## Exercise objective
Transcribe each record precisely; images stay out.

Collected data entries
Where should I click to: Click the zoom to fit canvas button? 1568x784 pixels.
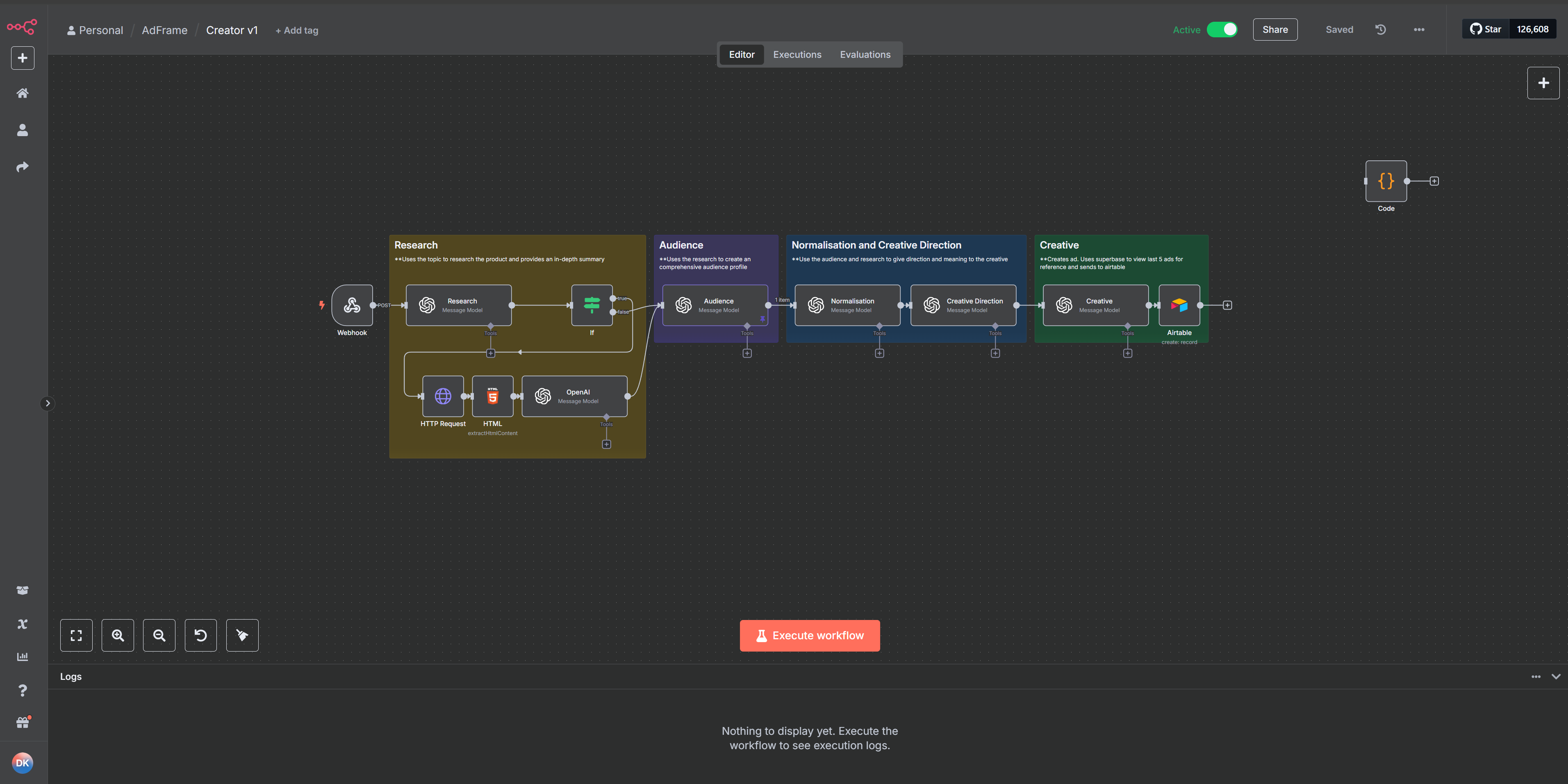click(76, 636)
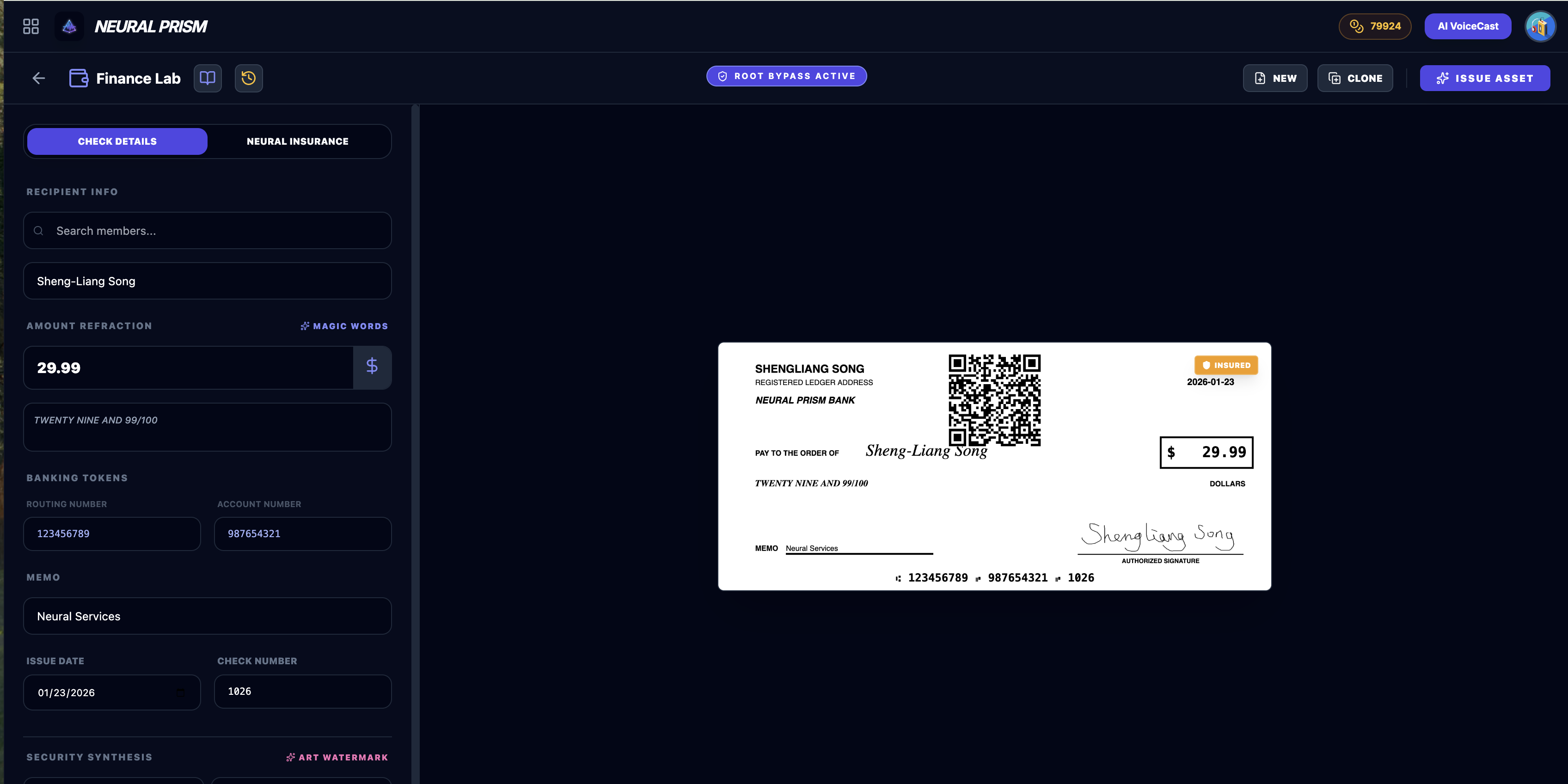Focus the Search members input field
This screenshot has height=784, width=1568.
click(207, 231)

## Expected answer
Where should I click to: Click the zoom to fit canvas button? 1568x784 pixels.
click(76, 636)
Focus the Search members input field
This screenshot has height=784, width=1568.
click(207, 231)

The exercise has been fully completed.